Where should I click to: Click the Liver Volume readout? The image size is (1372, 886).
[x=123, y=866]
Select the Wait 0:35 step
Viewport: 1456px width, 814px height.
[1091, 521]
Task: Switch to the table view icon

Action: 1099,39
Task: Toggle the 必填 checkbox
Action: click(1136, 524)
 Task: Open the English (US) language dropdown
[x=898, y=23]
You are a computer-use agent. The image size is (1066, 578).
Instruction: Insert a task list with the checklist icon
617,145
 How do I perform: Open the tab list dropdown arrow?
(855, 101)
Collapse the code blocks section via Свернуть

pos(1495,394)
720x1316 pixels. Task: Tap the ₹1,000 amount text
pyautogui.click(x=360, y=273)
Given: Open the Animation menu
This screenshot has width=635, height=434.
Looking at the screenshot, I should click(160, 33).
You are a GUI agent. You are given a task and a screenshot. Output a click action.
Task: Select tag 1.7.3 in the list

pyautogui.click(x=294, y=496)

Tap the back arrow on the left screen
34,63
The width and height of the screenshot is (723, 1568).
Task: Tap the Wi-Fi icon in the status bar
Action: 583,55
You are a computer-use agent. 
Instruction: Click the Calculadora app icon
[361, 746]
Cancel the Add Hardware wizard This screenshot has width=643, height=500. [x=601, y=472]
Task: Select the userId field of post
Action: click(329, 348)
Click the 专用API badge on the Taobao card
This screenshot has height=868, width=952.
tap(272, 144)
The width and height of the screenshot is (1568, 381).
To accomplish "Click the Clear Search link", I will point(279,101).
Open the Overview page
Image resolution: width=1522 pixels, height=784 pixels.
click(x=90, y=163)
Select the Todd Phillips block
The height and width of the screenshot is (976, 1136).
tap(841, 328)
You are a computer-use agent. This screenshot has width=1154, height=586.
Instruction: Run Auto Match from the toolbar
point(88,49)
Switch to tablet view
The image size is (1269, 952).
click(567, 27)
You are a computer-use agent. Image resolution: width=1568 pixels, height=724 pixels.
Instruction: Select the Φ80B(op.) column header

————————

In the entries above, find each line with the word "agent" and return it.

You are a computer-use agent. The image size is (1066, 578).
You are a GUI agent. You are given a task and a screenshot. Output a click action.
You are a computer-use agent. 
You are a computer-use agent. This screenshot has width=1154, height=586.
You are a computer-use agent. Image resolution: width=1568 pixels, height=724 pixels.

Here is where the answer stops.